Dans un premier temps, l’idée était de ne plus pleurer, ne plus laisser couler les larmes ou, plutôt, les ravaler par les yeux pour qu’elles coulent à l’intérieur d’elle-même. Elle ne pleurerait plus en apparence. Fini la grande scène du IV par Mater Dolorosa. A elle seule, cette idée la réconforta. Une avancée, donc. Une étape importante sur la route de cette pleurnicheuse notoire.

Forte de ce nouveau statut de dure au mal, elle poussa la difficulté jusqu’à ne manquer la sortie d’aucun film triste à mourir, histoire de vérifier sa résistance, histoire de braver l’impossible. Dans un premier temps, elle s’en sortait avec les yeux humides et quelques frissons plutôt agréables. Frissons qui la saisissaient parfois dans le train, lorsque, rentrant du travail, elle parcourait les pages de ses métha-romans-done, véritables substituts de vie, comme elle disait. Ou plutôt comme elle se disait à elle-même puisqu’elle n’avait jamais été capable de parler littérature avec qui que ce soit. Ni de littérature, ni de cinéma, ni de quoi que ce soit qui eut peu ou prou à voir avec le ressenti. Elle était tout bonnement incapable de verbaliser son ressenti. Manquaient les mots. Ou la volonté de les trouver. Ou la volonté de les chercher. Enfant, déjà, elle avait essuyé les reproches de ses professeurs, en marge de ses compositions écrites : « doit travailler la description des sentiments ». Elle n’en voyait pas l’utilité. Enfant déjà.

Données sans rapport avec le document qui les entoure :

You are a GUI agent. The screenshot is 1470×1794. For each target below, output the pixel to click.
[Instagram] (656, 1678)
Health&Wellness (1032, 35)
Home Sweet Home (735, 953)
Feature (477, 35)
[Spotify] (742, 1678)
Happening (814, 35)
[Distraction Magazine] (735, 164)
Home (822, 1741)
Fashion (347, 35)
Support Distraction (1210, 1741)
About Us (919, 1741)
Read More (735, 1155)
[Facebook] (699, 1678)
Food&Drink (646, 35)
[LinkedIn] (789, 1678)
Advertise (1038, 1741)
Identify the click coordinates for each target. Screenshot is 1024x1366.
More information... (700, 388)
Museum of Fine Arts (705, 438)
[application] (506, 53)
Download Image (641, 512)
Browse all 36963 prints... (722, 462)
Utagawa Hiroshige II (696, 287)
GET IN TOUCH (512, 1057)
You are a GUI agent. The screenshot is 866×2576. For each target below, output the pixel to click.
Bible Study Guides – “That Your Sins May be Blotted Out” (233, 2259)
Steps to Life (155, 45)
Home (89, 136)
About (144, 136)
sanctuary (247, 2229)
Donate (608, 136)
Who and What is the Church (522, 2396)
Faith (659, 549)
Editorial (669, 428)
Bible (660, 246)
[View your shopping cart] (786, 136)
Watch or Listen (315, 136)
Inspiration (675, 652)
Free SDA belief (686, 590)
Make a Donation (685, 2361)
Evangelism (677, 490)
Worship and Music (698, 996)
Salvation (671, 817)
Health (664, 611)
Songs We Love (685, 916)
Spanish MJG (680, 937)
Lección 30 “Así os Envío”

Elle se remémorait ses mauvaises notes lorsqu’elle se souvint qu’elle avait rendez-vous le lendemain soir avec l’homme sans lequel elle avait décidé de vivre. Une nouvelle décision n’allait pas tarder à s’imposer. Mais laquelle ? Quelle évidence allait-elle choisir ? Annuler ou maintenir (maintenir) ?

C’est alors que son mobile sonna. C’était lui qui l’appelait. C’était écrit sur l’écran. Après une courte hésitation, elle décrocha.

- « Je peux être chez toi plus tôt que prévu, demain, si tu veux, lui annonça-t-il, enjoué.
- C’est-à-dire ?
- Eh bien je peux prendre un train qui arrive à Montparnasse à vingt heures.
- Ah.
- Ca te dit ? »

Elle pensa : « C’est censé être une bonne nouvelle ? Une arrivée à la gare à vingt heures signifie une arrivée chez moi à vingt et une heures. C’est ça la bonne nouvelle ? Initialement, il comptait arriver à quelle heure, au juste ? »

Elle ne sut que répondre. La dernière fois qu’ils avaient parlé, c’était déjà au téléphone. Il lui avait lancé que leur liaison n’avait rien d’une histoire de couple et qu’elle s’était « fait un film ». Telles avaient été ses paroles qui résonnaient en elle comme une flûte à bec malmenée par un apprenti musicien d’à peu près onze ans.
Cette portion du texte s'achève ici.